What other manuscripts and information might just be lying about on some shelf, unknown, unwanted?
I decided by hunch to check the itinerary for previous tionóil using the keyword 'discovered' and can up with these entries:
2002:
http://www.celt.dias.ie/english/tionol/synop02.html#ga "New Ogam stones and an old syllabic nasal
Over the last ten years, since the publication of Damian McManus' A Guide to Ogam, a number of new ogam stones have been discovered. Many of these have come to light through the work of the various Archaeological inventories of the different counties. Others have been found during the course of excavation. One of the purposes of this paper is to draw together information on these various finds.

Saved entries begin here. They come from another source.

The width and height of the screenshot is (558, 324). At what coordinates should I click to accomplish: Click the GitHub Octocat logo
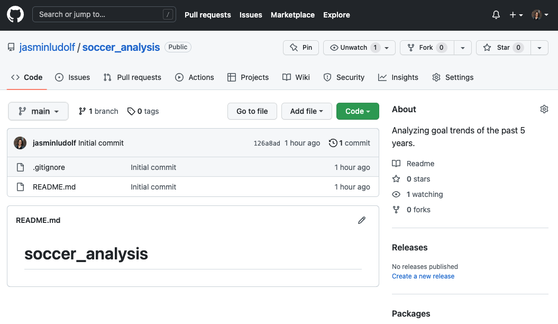(15, 15)
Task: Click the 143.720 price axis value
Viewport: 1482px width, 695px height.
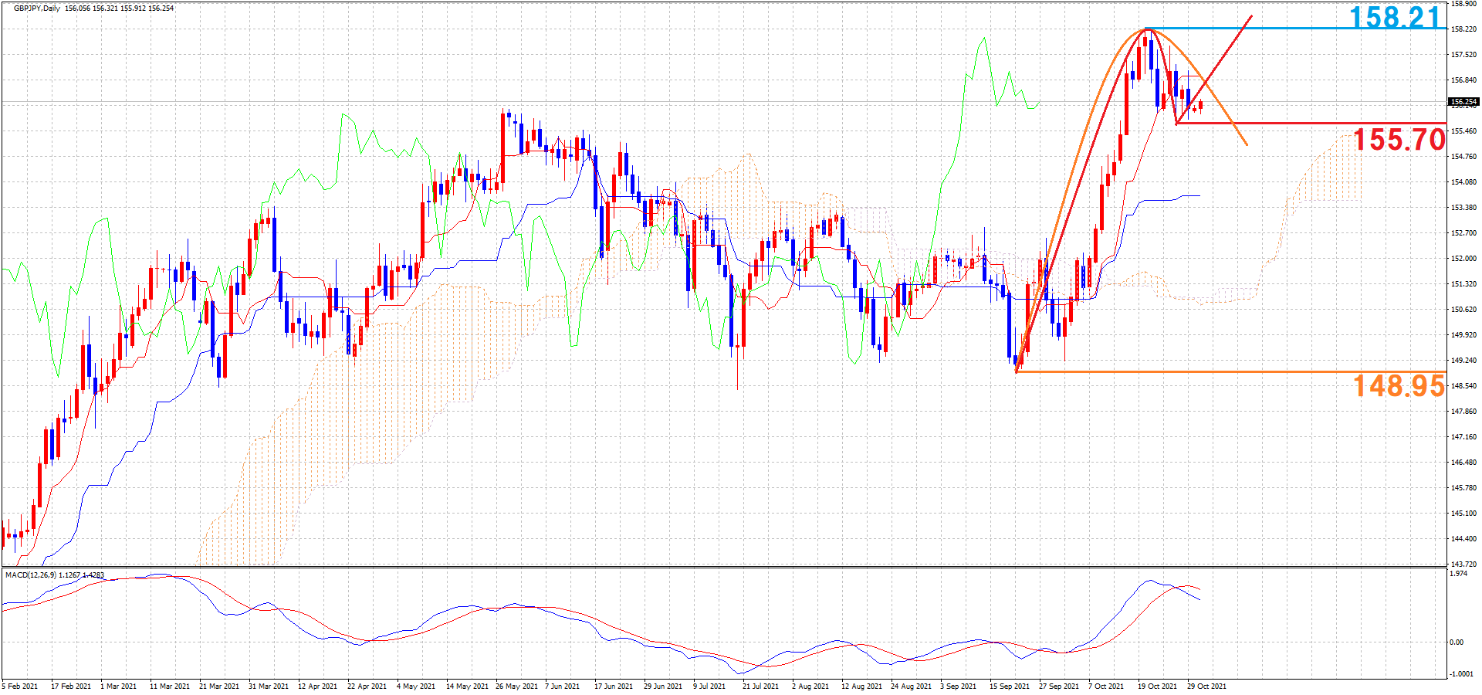Action: click(1463, 564)
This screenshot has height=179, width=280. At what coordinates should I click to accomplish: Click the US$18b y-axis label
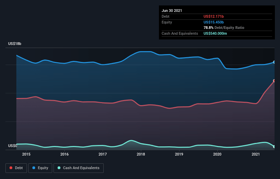click(15, 44)
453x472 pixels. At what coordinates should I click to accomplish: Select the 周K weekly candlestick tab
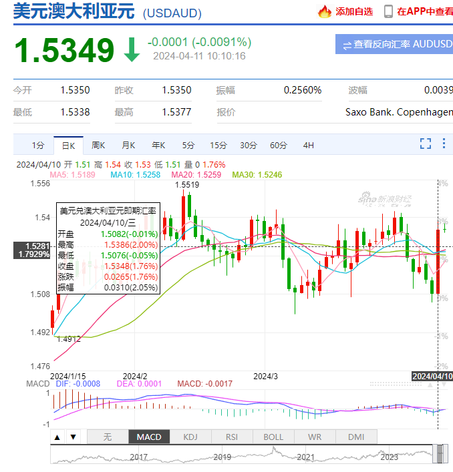click(98, 145)
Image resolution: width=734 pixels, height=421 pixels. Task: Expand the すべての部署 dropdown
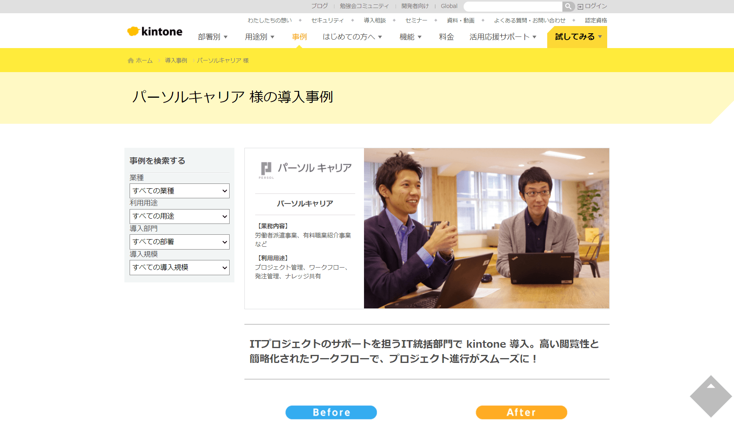point(179,242)
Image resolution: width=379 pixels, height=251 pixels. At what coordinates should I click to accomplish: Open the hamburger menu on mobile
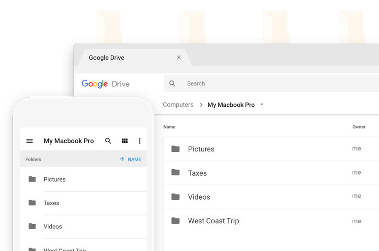(x=30, y=141)
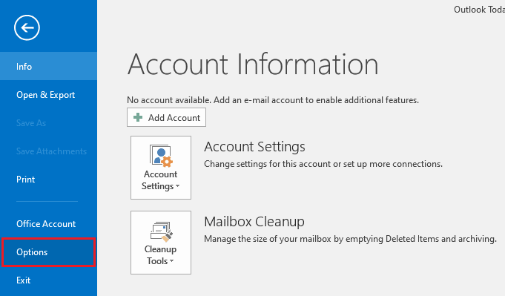Click the Add Account button
Image resolution: width=505 pixels, height=296 pixels.
tap(166, 117)
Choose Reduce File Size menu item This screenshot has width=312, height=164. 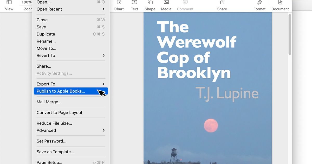pyautogui.click(x=54, y=123)
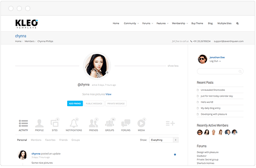Click the sidebar search input field
This screenshot has width=256, height=168.
coord(220,71)
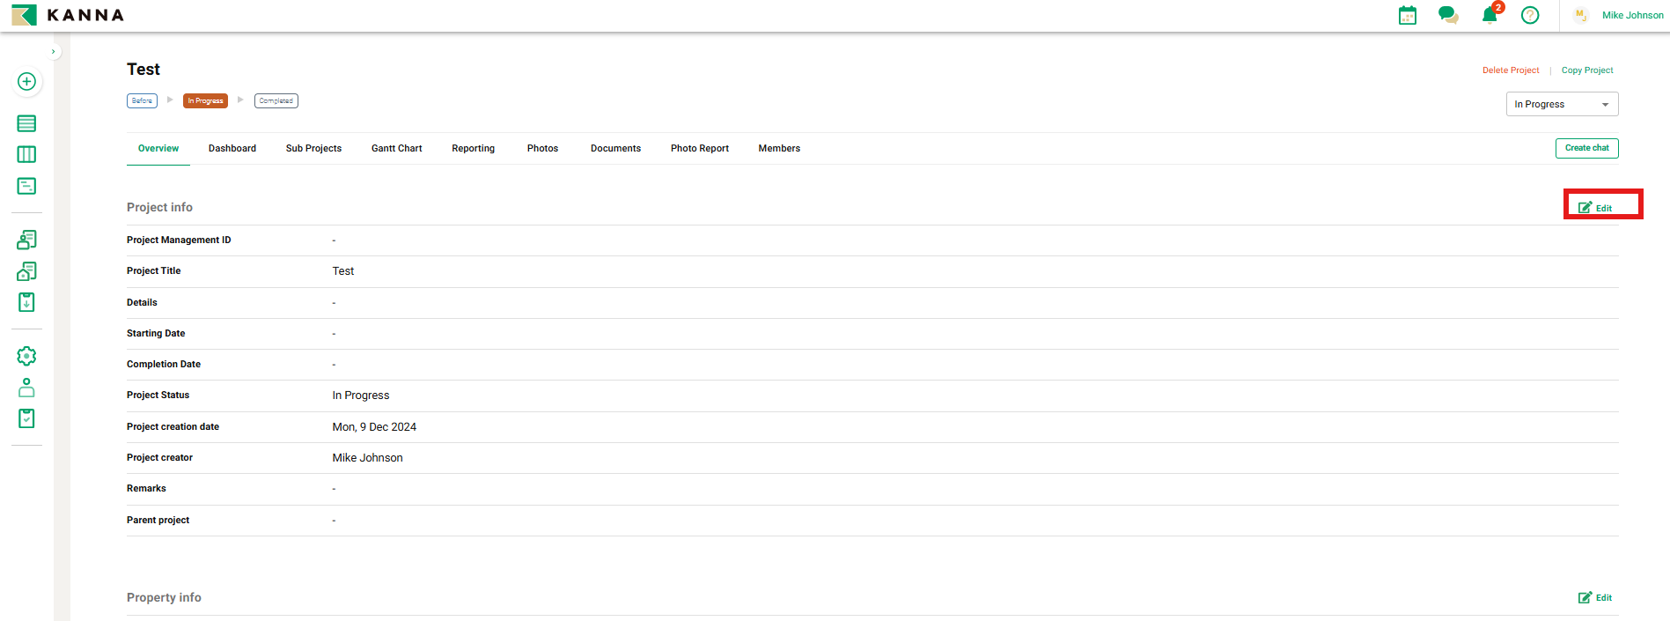Click the Delete Project link

coord(1510,70)
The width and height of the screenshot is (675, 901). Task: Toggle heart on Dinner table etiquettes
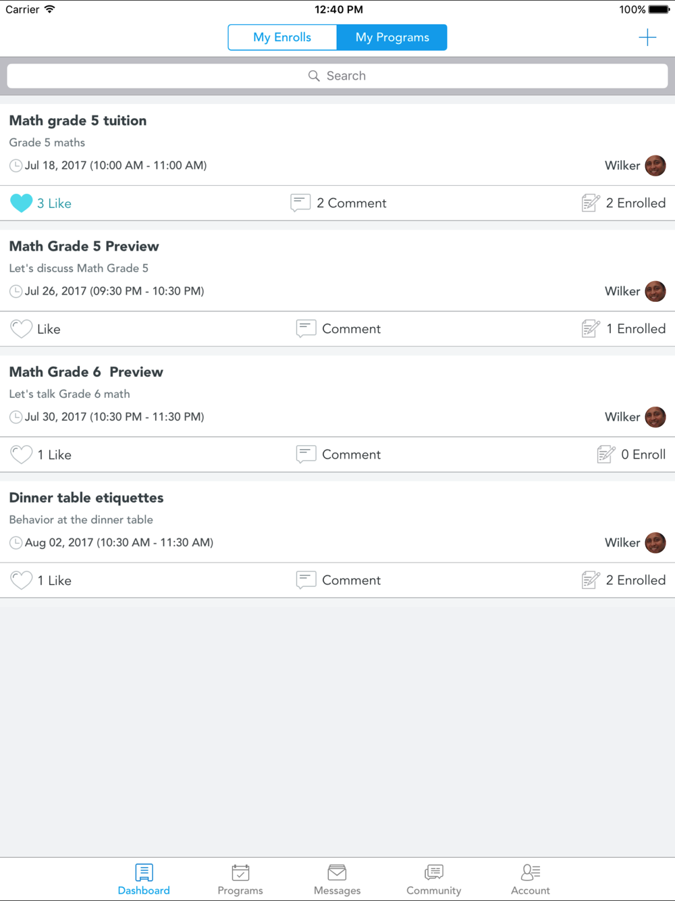coord(22,580)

The second part of the paper looks at the ogam stone from Andreas in the Isle of Man and re-examines its importance for the history of syllabic nasals in the light of a recent examination of the stone."
2003:
http://www.celt.dias.ie/english/tionol/synop06.html#iw "A newly discovered Irish computus containing Old Irish terminology
On a research trip through Switzerland earlier this year, I discovered a previously unknown Irish computistical textbook from the late seventh or early eighth century in the Benedictine monastery of Einsiedeln. Before this discovery, only two Irish computistical textbooks were known (namely the Munich Computus and De ratione conputandi), so that this find contributes greatly to the knowledge of Irish computistical studies in the pre-Bedan period. Moreover, this newly discovered text contains unique Old Irish terminology. The purpose of my paper is to introduce this new text by summarizing its contents, discussing its provenance and date of composition, analyzing its computistical context, and presenting the Old Irish terminology found therein."
2007:
http://www.celt.dias.ie/english/tionol/synop07.html#dc "The newly-discovered Whitley Stokes collection in the Albertina University-Library in Leipzig
During a recent research trip to Germany I discovered that the Albertina (University Library) in Leipzig has a substantial collection of manuscript notebooks belonging to the great 19th-c. Irish philologist Whitley Stokes. By a process not now known, these notebooks came to Leipzig in 1919 and have lain in the Library there untouched since then. The notebooks contain all of the transcriptions made by Stokes in the course of his long career in Celtic Studies, principally from Irish manuscripts but also from Welsh, Breton and Cornish texts. The dates of all the transcriptions are meticulously noted, so that it is possible to put together a complete chronological record of Stokes's travels and researches, during the half-century of his active career, from the 1860s until his death in 1909. This talk will outline the contents of the notebooks and the importance of this find."